Cottin Vincent, Brillet Pierre-Yves, Combarnous François, Duperron Florence, Nunes Hilario, Cordier Jean-François
Louis Pradel Hospital, Respiratory Medicine, 28 Avenue Doyen Lepine, Lyon, 69677, France.
BMJ Case Rep. 2009;2009. doi: 10.1136/bcr.09.2008.0917. Epub 2009 Feb 2.
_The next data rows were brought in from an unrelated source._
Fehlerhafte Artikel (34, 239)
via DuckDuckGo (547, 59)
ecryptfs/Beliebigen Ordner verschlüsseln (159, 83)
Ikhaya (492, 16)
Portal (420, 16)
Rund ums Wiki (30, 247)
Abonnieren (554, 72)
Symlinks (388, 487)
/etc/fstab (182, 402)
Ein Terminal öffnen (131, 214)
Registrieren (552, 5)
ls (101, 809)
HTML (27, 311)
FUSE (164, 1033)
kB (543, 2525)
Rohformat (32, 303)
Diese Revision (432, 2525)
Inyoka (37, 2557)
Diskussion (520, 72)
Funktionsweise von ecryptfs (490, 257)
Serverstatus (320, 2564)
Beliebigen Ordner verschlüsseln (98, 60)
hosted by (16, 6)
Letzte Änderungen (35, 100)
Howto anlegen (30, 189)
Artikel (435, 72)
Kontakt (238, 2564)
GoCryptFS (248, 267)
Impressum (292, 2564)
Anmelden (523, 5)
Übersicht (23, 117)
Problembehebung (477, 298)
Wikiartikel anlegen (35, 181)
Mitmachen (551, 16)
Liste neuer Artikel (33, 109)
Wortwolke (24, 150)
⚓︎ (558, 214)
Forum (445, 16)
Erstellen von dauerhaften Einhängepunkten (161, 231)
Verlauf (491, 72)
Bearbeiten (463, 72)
Two case histories are described of pleural and anterior mediastinal fibrosis presenting as a continuous fibrotic process with thick parietal pleural plaques extending from one pleura to the contralateral pleura through the retrosternal area, and with retroperitoneal fibrosis. Follow-up over 4 years in one case demonstrated rapid progression of disease, with pleural fibrosis preceding retrosternal and retroperitoneal fibrosis. Histopathological analysis in both cases showed non-tumoral fibrosis with broad fibrous bundles surrounding fibroblasts (and lymphocytes in one case). Possible causes such as infections and exposure to ergot derivatives were excluded. Both patients had been slightly or moderately exposed to asbestos.
描述了两例胸膜和前纵隔纤维化病例,表现为连续性纤维化过程,胸膜壁层增厚形成斑块,从一侧胸膜经胸骨后区域延伸至对侧胸膜,并伴有腹膜后纤维化。其中一例随访4年显示疾病进展迅速,胸膜纤维化先于胸骨后和腹膜后纤维化出现。两例的组织病理学分析均显示为非肿瘤性纤维化,有宽阔的纤维束围绕成纤维细胞(其中一例还有淋巴细胞)。排除了感染和接触麦角衍生物等可能原因。两名患者均有轻微或中度石棉接触史。